After months of delays, the Federal Aviation Administration pushed out its framework of regulations for how it plans to integrate nonrecreational small unmanned aircraft systems into the national airspace Sunday.
“As UAS are integrated into the NAS, the Federal Government will take steps to ensure that the integration takes into account not only our economic competitiveness and public safety, but also the privacy, civil rights, and civil liberties concerns these systems may raise,” Obama said in a memorandum to agencies that accompanied the proposed rules.
The proposed rules offer safety regulations for drones weighing less than 55 pounds.

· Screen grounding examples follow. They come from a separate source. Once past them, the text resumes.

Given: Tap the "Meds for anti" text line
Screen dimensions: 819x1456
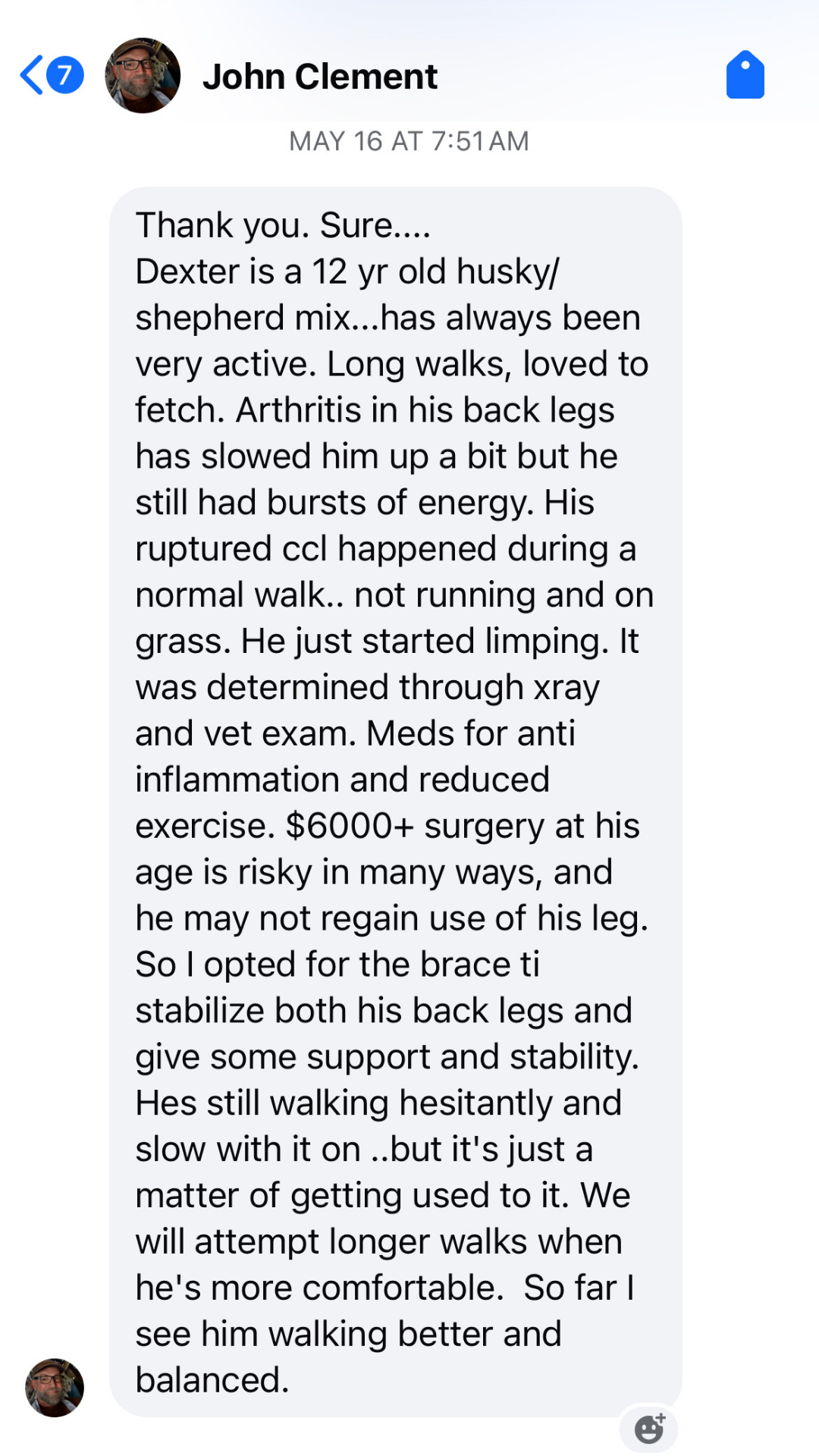Looking at the screenshot, I should click(x=470, y=733).
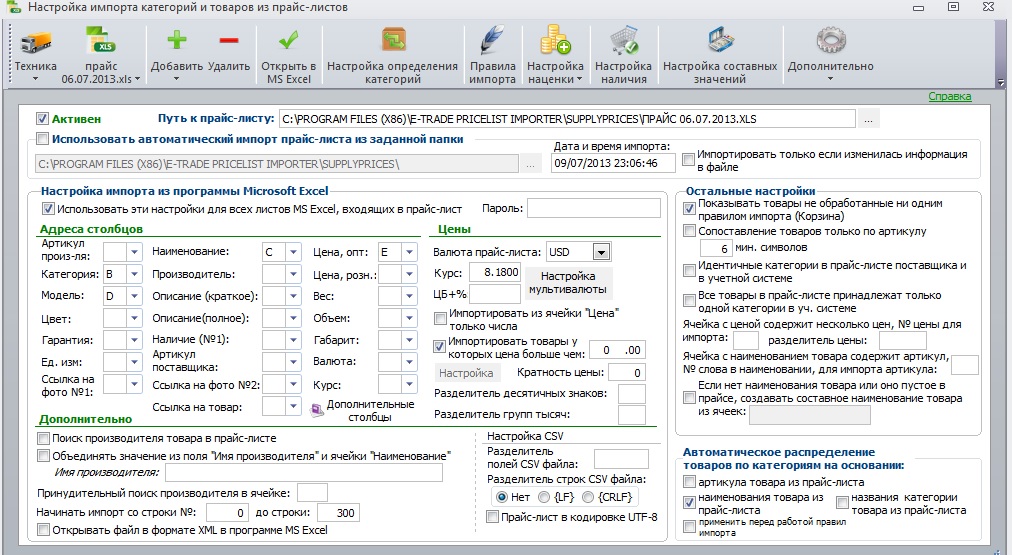Expand the Валюта прайс-листа USD dropdown
The width and height of the screenshot is (1013, 555).
[x=601, y=252]
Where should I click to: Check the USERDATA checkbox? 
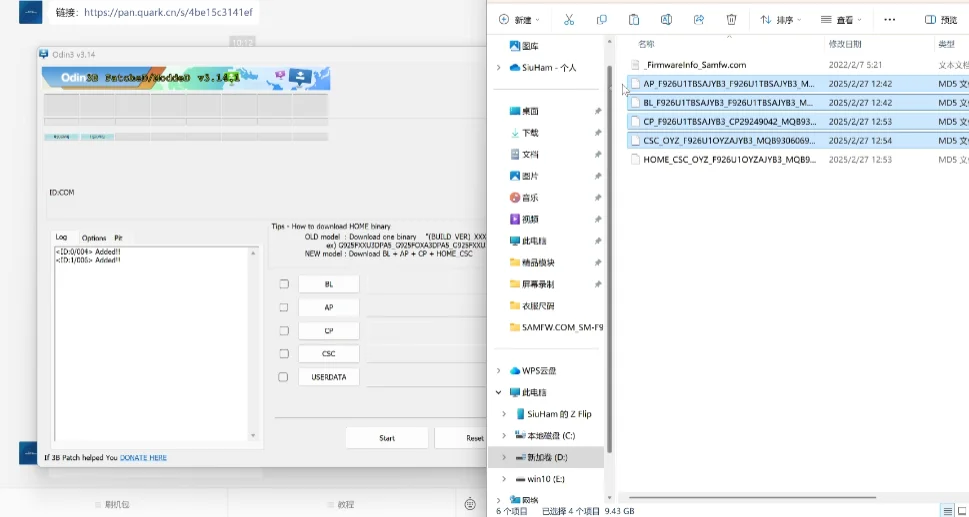click(283, 377)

According to the rule, UAS operators would be required to:
- Operate their craft within their line of sight and only during the daylight hours.
- Pass an aeronautical knowledge test every two years.
- Obtain an FAA authorization certificate.
- Fly no faster than 100 miles per hour.
- Fly no higher than 500 feet.
- Stay out of any airport flight paths.
“Today’s proposed rule is a big step forward in outlining the framework” for UAS integration, FAA Administrator Michael Huerta said on a Sunday press call. “This proposed rule offers a very flexible framework, while also accommodating future innovation in the industry.”
The notice of proposed rulemaking is not yet a rule — in fact, it must go through several more stages before its official roll out. The first stage is a posting on Regulations.gov, which will open the rules up for a 60-day public comment period that starts 60 days from when the notice is published in the Federal Register.
Until the rule is established, drone users must adhere to the previous criteria, which require nonrecreational operators to apply for an exemption or a certificate of authorization with the FAA. The agency has already released more than two dozen commercial exemptions for UAS operations, according to Huerta.
The FAA’s drone rules are scheduled to be put in place by the end of 2015, according to the 2012 FAA Modernization and Reauthorization Act. However, the FAA’s inspector general has said that the agency will miss that deadline.